# Prompt
Leaving out all images, return the entries below exactly.

[Records contained in a dataset]
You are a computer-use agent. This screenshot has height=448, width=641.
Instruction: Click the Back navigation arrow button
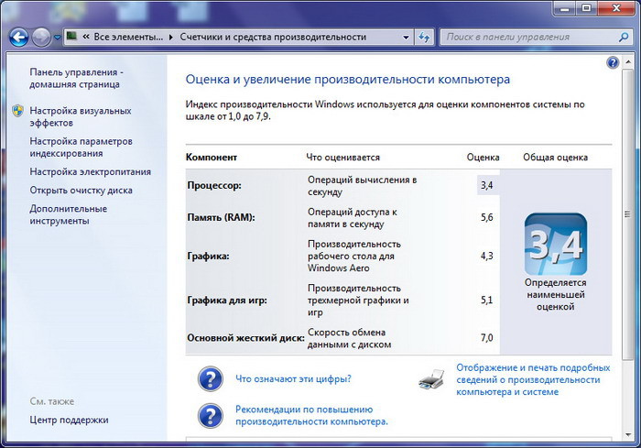pyautogui.click(x=18, y=38)
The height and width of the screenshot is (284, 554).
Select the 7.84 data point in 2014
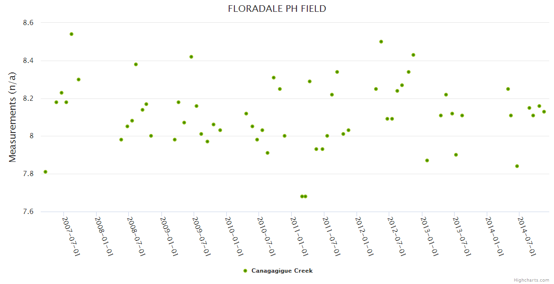517,166
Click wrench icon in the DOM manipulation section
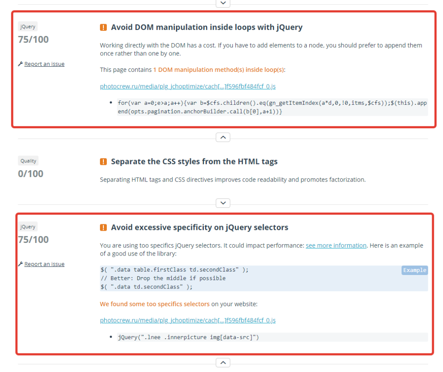This screenshot has width=443, height=372. click(20, 64)
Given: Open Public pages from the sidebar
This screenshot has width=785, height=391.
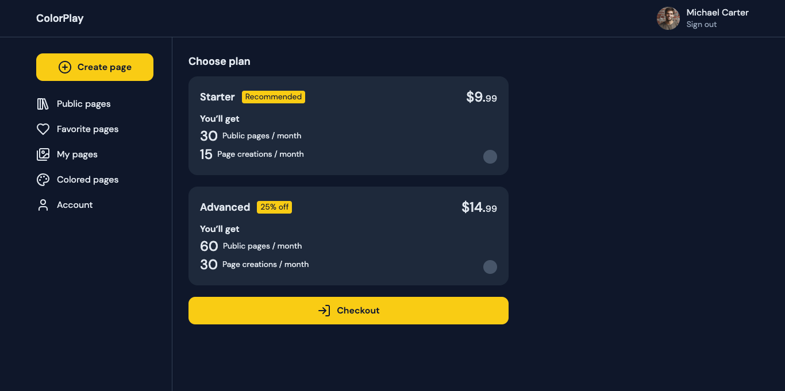Looking at the screenshot, I should tap(83, 104).
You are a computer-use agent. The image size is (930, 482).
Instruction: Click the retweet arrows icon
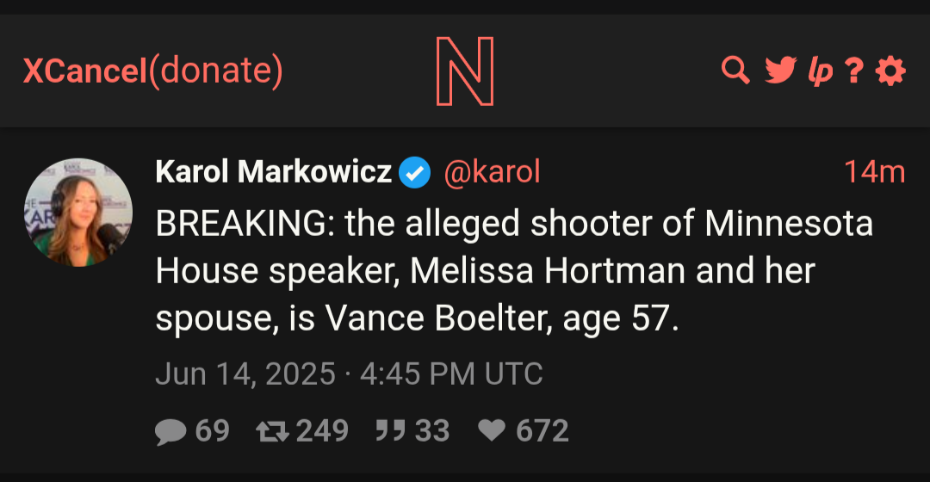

# Exercise answer
You are a computer-use agent. This screenshot has height=448, width=641.
Instruction: Click the Back navigation arrow button
pyautogui.click(x=18, y=38)
The height and width of the screenshot is (284, 554).
Select the 7.84 data point in 2014
517,166
Click wrench icon in the DOM manipulation section
This screenshot has width=443, height=372. click(20, 64)
Given: Open Public pages from the sidebar
This screenshot has width=785, height=391.
Looking at the screenshot, I should tap(83, 104).
You are a computer-use agent. The image size is (930, 482).
Instruction: Click the retweet arrows icon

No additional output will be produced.